Understanding the Physiology Behind the H Test
To properly interpret the results of the H test, one must understand the underlying anatomy. The abducens nerve innervates the lateral rectus muscle, which is solely responsible for abducting the eye—moving it laterally toward the ear. The oculomotor nerve controls the medial rectus, which adducts the eye, while the trochlear nerve controls the superior oblique, aiding in downward and inward movement. The H test ensures that the lateral rectus on one side is functioning in perfect harmony with the medial rectus on the opposite side, creating a smooth conjugate gaze.
Step-by-Step Procedure for the H Test
Performing the H test is straightforward and requires no specialized equipment, making it ideal for bedside assessments.

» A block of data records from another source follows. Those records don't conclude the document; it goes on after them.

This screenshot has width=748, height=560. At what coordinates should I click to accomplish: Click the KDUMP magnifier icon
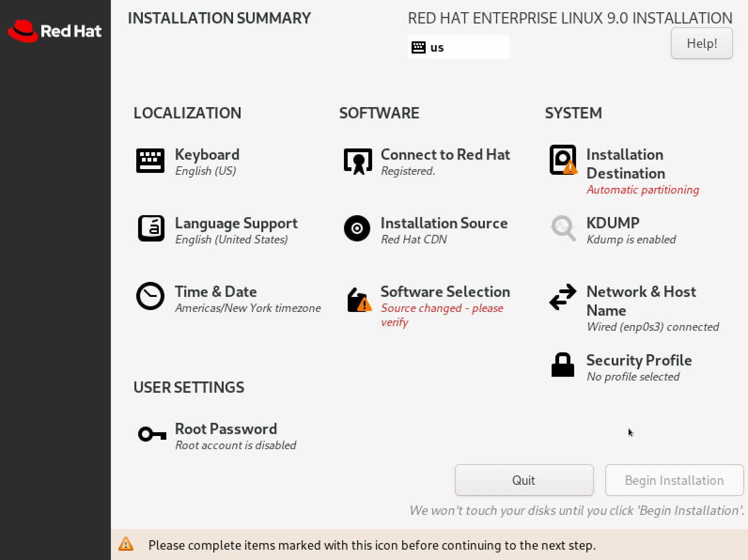coord(563,228)
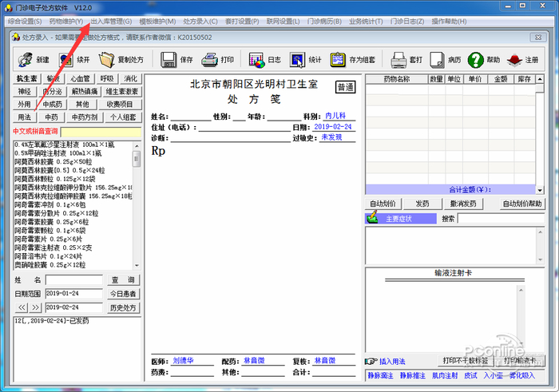Click the 新建 (New) prescription icon

click(25, 60)
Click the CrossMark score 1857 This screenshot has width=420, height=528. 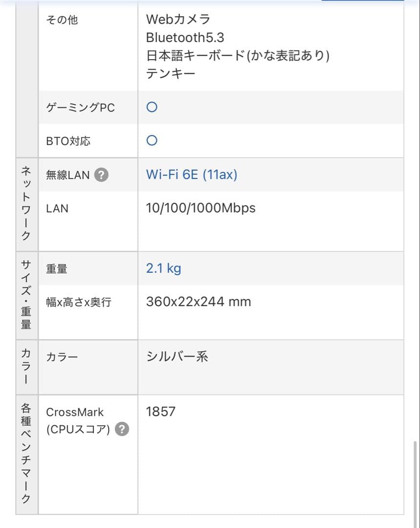click(x=161, y=412)
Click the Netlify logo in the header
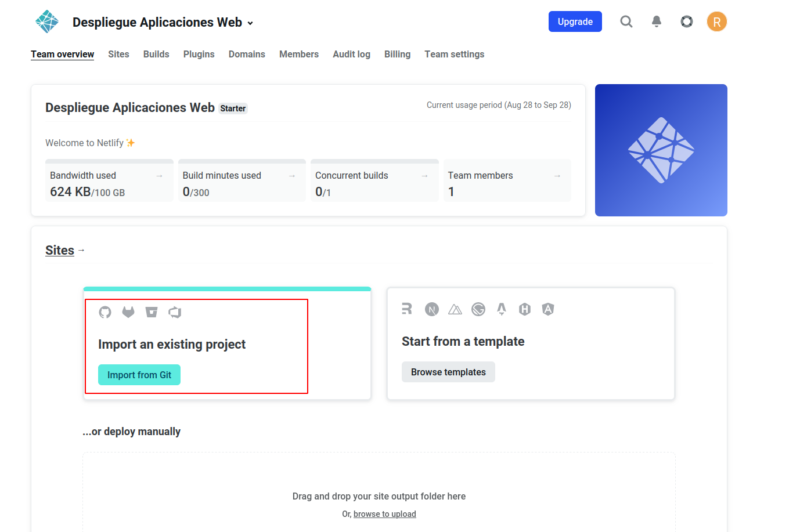800x532 pixels. pyautogui.click(x=47, y=22)
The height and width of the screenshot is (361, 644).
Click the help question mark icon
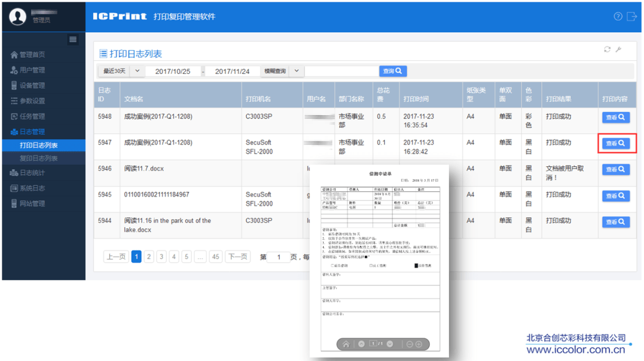point(618,16)
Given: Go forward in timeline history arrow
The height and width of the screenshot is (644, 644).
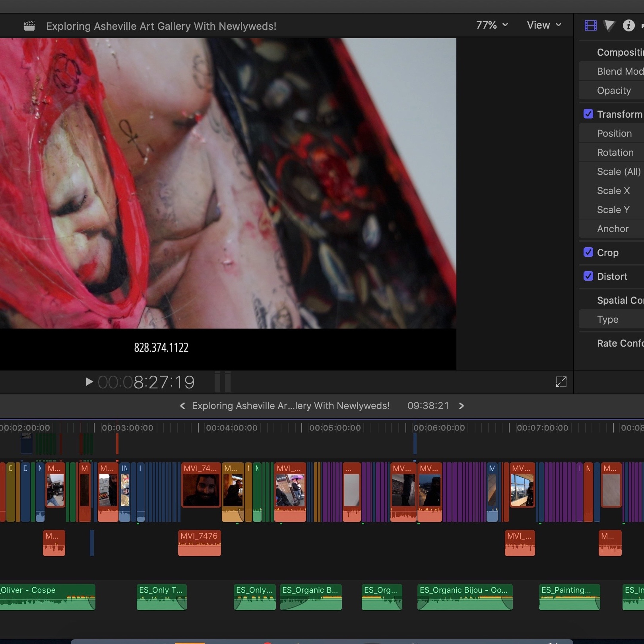Looking at the screenshot, I should pyautogui.click(x=461, y=406).
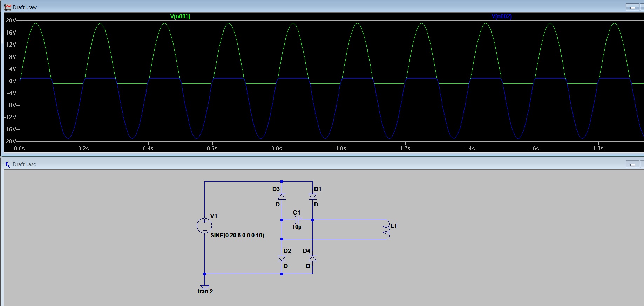
Task: Select diode D3 symbol in schematic
Action: [282, 197]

The patient is asked to keep their head stationary and follow the movement of a clinician's finger or a penlight. The examiner moves the target horizontally in a large "H" pattern, covering the extremes of lateral gaze and the primary position. This methodical approach ensures that the full range of motion for each eye is evaluated systematically.
Instruct the patient to hold their head still.
Begin at the patient's nose, moving the target to the far right.
Move the target downward past the midline to the far left.
Trace back up the midline and repeat the pattern to the left.
Observe for any lag, overshoot, or nystagmus at the extremes of gaze.
Interpreting Common Findings and Pathologies
Isolated Abducens Nerve Palsy
A unilateral abducens nerve palsy is a common finding and presents as an inability to abduct the affected eye. During the H test, the patient will exhibit a horizontal diplopia (double vision) when looking toward the side of the lesion, and the affected eye will remain in a mid-position. This condition is often caused by increased intracranial pressure stretching the nerve, although it can also result from microvascular disease or trauma.
Internuclear Ophthalmoplegia (INO)
While the H test is primarily for peripheral nerve function, it is also a key tool in identifying INO. INO occurs due to a lesion in the medial longitudinal fasciculus (MLF), the neural tract that coordinates communication between the abducens and oculomotor nuclei. In a left INO, for example, the left eye will fail to adduct (move inward) when looking to the right, but the right eye will abduct normally. This results in a dissociation where the right eye moves fully, but the left eye lags, often with nystagmus. The Role of the H Test in Identifying Increased Intracranial Pressure One of the most critical applications of the H test is the detection of raised intracranial pressure (ICP). A sixth nerve palsy is a classic "false localizing sign," meaning it presents a symptom (the inability to move the eye) that suggests a problem in a specific location, but the true cause is actually a generalized issue, such as pressure on the brain. Because the abducens nerve has a long intracranial course, it is particularly susceptible to pressure. Finding a unilateral or bilateral abducens palsy on the H test should prompt urgent neuroimaging to rule out a mass lesion or idiopathic intracranial hypertension.